In a 2016 report by Boston Consulting Group (BCG), it was asserted that manufacturing operations, especially significant ones, should not be tied to specific milestone dates, as adhering to such dates is often impossible. While it is unclear whether BCG still holds this perspective, recent advancements in production tracking technologies, advanced planning and scheduling (APS) systems, and digital twins have made significant strides in enhancing schedule adherence. This progress enables manufacturers to achieve greater reliability in their scheduling processes.
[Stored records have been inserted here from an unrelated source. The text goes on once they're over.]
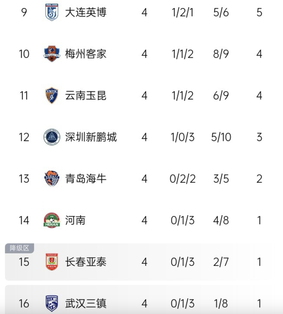This screenshot has width=283, height=314.
Task: Click the 青岛海牛 team emblem
Action: tap(52, 178)
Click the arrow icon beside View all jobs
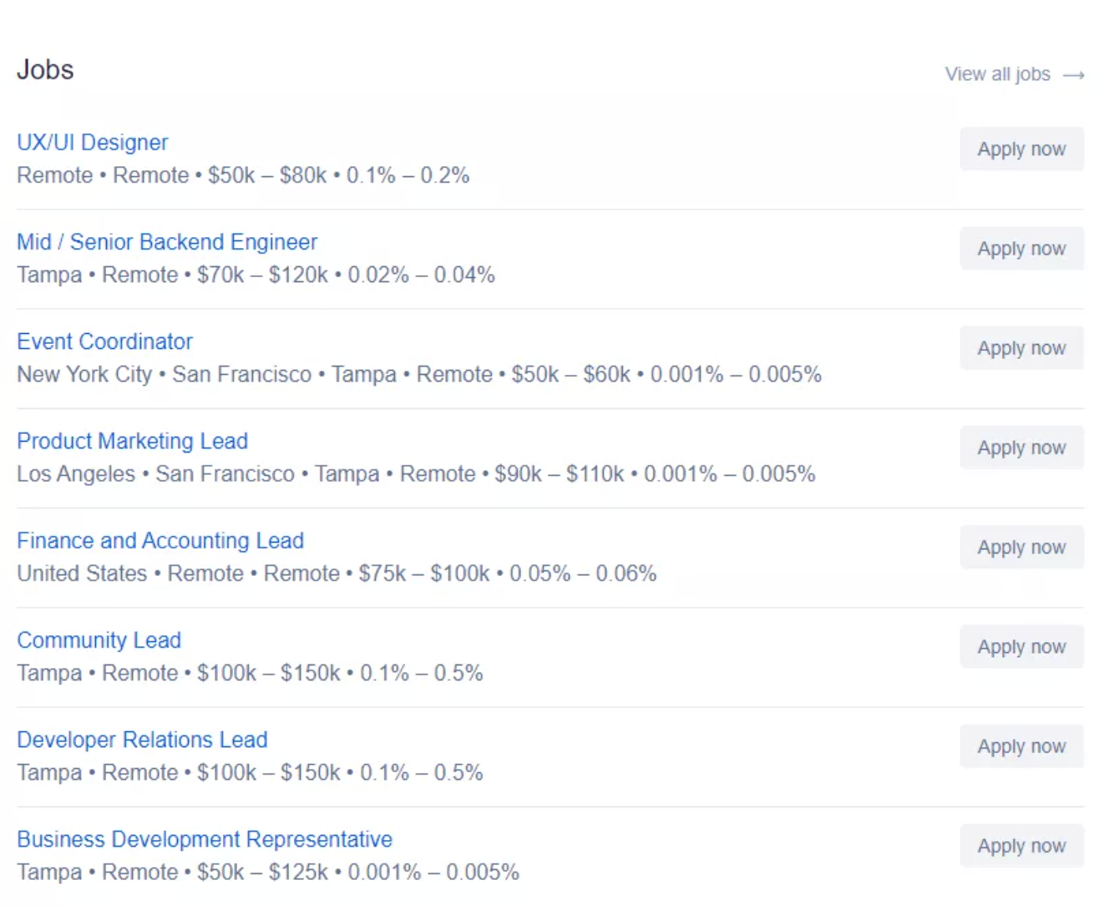This screenshot has width=1104, height=910. coord(1073,75)
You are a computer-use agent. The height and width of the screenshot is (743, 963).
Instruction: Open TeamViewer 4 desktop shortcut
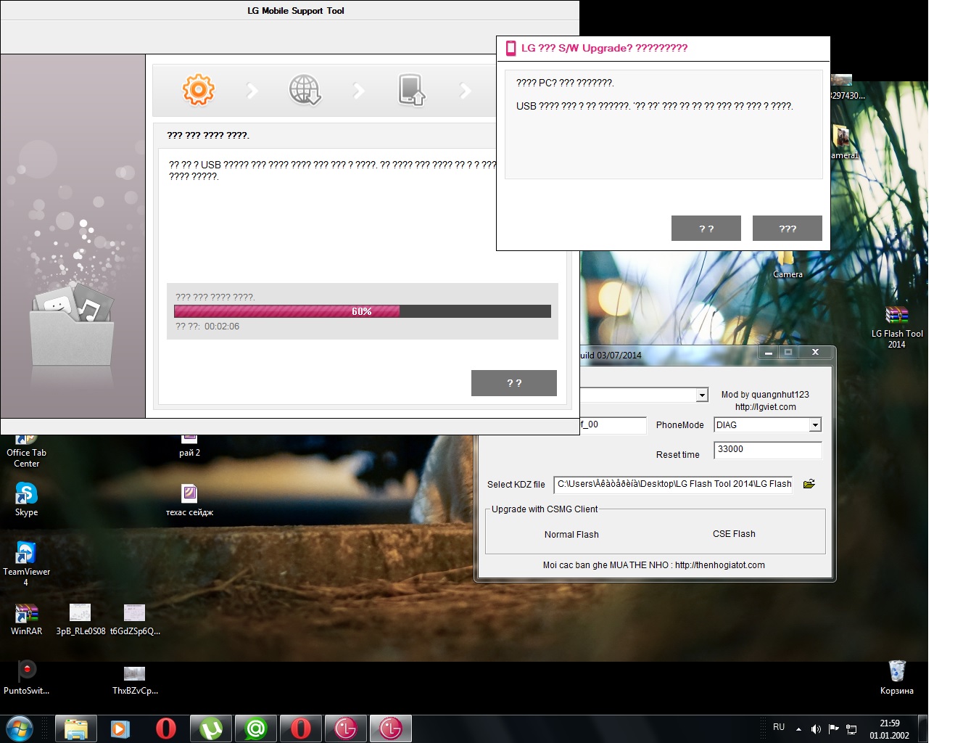(26, 554)

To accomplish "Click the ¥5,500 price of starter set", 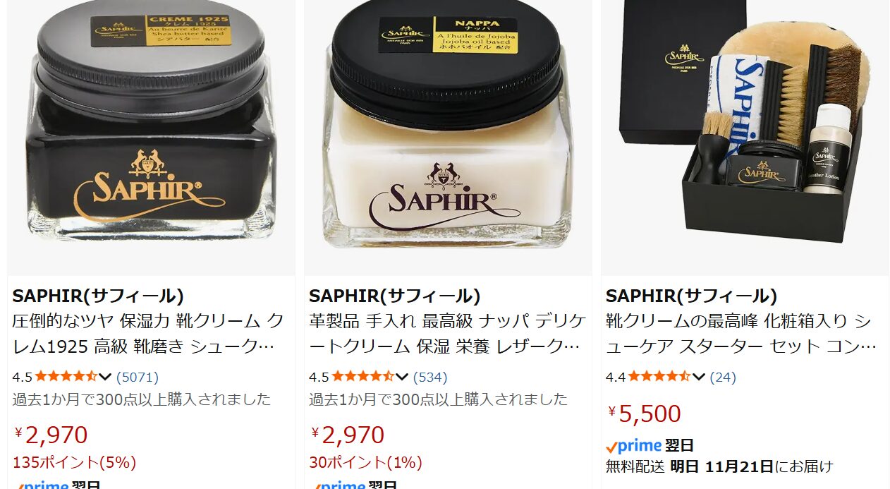I will [645, 413].
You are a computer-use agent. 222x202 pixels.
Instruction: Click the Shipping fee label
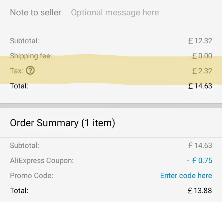point(31,56)
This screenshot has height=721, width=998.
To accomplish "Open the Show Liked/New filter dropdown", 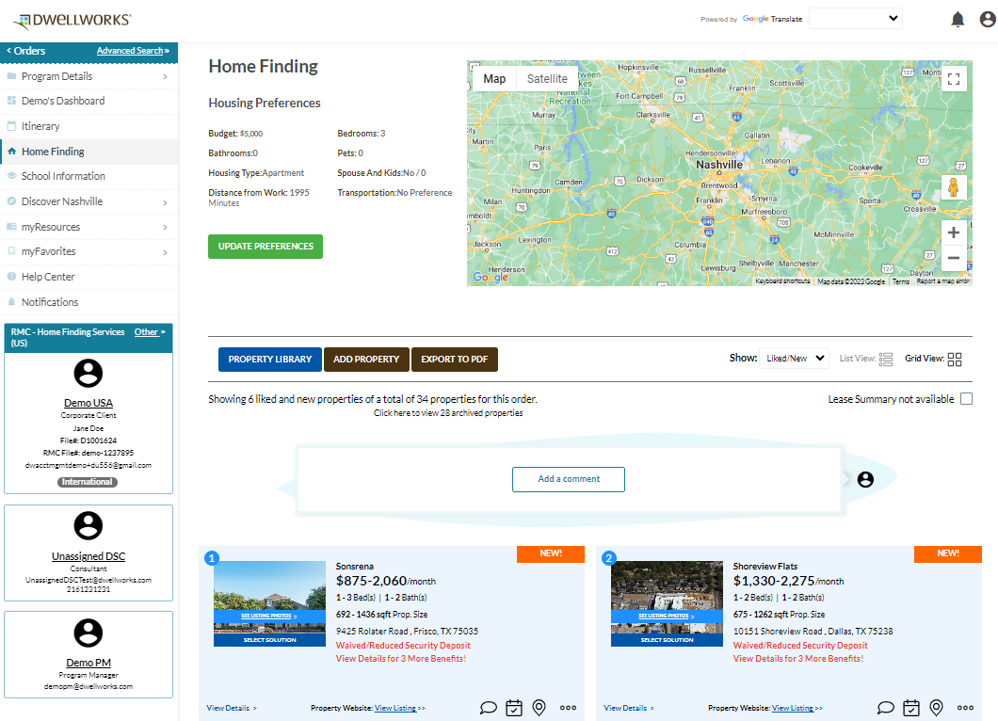I will [794, 358].
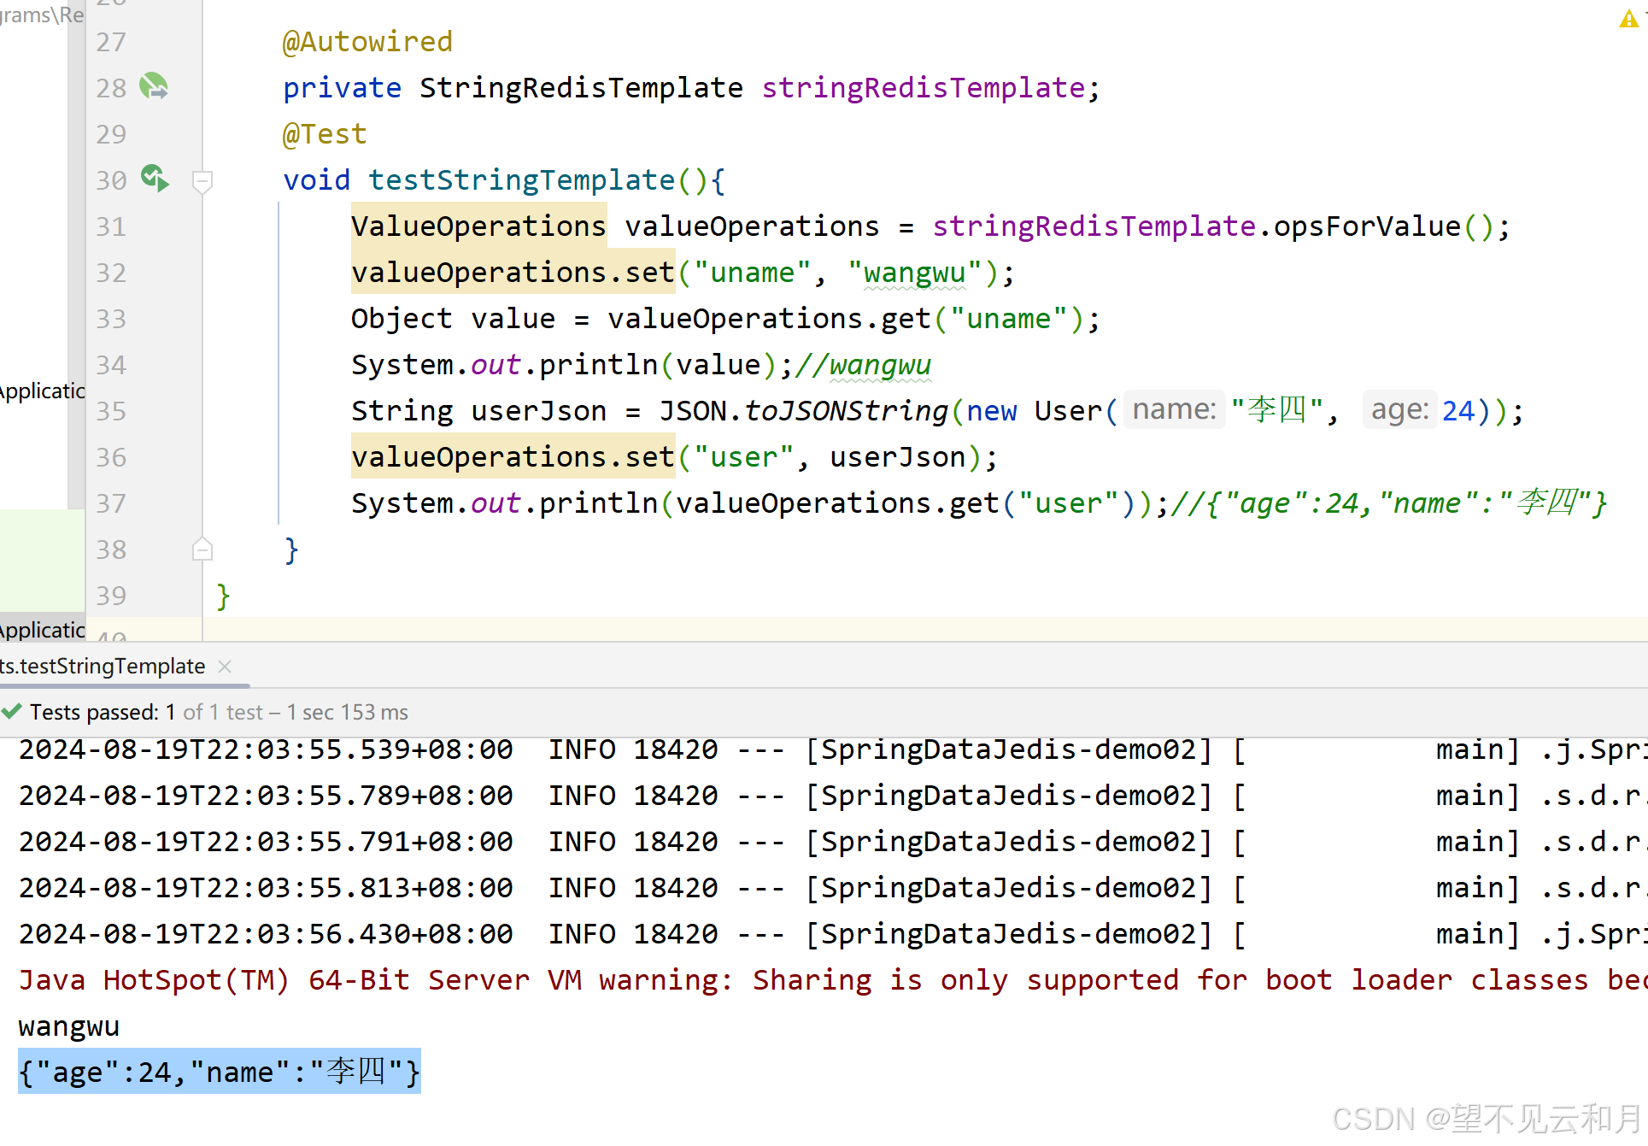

This article offers comprehensive insights into the scheduling adherence Key Performance Indicator (KPI), including its calculation, associated KPIs, and the ways in which manufacturers can enhance it through advanced technologies. Towards the conclusion of the article, we will introduce SCW.AI’s specialized tools and reports designed specifically to boost the schedule adherence of manufacturers.
What is Schedule Adherence for Manufacturers?
The schedule adherence metric evaluates how accurately a manufacturing schedule is executed by determining the percentage of work orders that were started as planned within a specific time period. This metric’s values start from 0% and can reach 100%, reflecting the extent to which scheduled activities align with actual production starts.
A benchmark for good schedule adherence typically falls between 90% and 100%. Schedule adherence below 90% suggests production delays, low OTIF score, low Overall Equipment Effectiveness (OEE), or unrealistic work orders that the shop floor cannot fulfill within the designated time frame.
How to Measure Schedule Adherence in Manufacturing
The schedule adherence formula in the manufacturing context is dividing the total number of started work orders scheduled for a given time interval by the number of total planned work orders (including not started ones) for that time window, then multiplying the result by 100 (see image below).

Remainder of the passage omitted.